Encore l’acte d’accusation de deux néonazis américains en février de cette année n’a suscité pratiquement aucun intérêt médiatique et est passé largement inaperçu par les responsables américains. Les deux hommes, dirigeants d’Atomwaffen – également connu sous le nom de Front de résistance national-socialiste – prévoyaient de détruire des sous-stations électriques desservant la ville à majorité noire de Baltimore, dans le Maryland, dans le but de priver les résidents de chaleur et de lumière pendant l’hiver.

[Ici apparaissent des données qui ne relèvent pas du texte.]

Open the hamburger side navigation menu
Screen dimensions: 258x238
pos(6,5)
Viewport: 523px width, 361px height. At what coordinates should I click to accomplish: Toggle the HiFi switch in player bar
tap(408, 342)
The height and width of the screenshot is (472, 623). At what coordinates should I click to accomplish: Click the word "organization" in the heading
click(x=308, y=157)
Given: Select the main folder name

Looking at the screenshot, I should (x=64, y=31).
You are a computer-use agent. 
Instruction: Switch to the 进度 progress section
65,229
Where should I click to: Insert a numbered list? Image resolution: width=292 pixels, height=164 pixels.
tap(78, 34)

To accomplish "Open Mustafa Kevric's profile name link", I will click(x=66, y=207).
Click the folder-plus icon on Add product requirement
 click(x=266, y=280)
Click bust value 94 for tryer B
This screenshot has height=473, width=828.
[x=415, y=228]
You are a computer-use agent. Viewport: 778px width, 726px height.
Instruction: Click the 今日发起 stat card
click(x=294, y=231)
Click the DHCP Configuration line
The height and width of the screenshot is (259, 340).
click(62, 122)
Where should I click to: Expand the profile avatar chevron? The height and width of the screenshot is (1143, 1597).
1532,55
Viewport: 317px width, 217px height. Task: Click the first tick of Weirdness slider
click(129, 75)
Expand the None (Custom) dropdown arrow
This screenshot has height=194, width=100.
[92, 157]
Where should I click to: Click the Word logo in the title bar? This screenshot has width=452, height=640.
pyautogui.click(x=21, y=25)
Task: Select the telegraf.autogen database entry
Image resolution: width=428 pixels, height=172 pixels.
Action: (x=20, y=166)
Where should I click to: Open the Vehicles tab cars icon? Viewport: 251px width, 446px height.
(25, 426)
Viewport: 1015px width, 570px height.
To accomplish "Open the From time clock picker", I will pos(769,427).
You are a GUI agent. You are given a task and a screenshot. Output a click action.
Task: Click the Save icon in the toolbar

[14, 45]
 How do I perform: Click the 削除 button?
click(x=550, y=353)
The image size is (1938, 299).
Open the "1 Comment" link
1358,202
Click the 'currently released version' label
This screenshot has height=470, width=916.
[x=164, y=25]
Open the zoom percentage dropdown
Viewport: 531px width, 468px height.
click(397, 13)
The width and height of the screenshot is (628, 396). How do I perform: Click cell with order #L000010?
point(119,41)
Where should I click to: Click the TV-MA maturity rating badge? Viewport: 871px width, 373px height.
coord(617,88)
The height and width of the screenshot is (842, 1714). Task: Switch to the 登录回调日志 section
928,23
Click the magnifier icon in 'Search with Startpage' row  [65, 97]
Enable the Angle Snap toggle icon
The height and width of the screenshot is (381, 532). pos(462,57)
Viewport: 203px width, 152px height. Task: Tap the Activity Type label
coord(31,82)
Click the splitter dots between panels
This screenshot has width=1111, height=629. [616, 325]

Ce silence étrange peut s’expliquer au moins en partie par la relation d’Atomwaffen avec le bataillon Azov, qui a accueilli des membres du groupe à Kiev. Une figure d’Atomwaffen, Caleb Kole, a été condamnée en janvier 2022 par le ministère américain de la Justice pour avoir comploté avec des complices en vue d’intimider des Juifs et des journalistes. Il s’est avéré que Cole s’était déjà rendu en Ukraine pour assister au festival annuel de black metal néo-nazi du pays, connu sous le nom de Asgardsrei, qui se tient dans un lieu appartenant à l’État et met en vedette des militants influents d’Azov sur scène.

En tant qu’experts occidentaux aérographe l’agenda ouvertement fasciste d’Azov afin de justifier l’aide militaire à l’Ukraine, ils occultent également la menace posée par les combattants étrangers rentrant chez eux en masse après des mois dans les tranchées avec le groupe.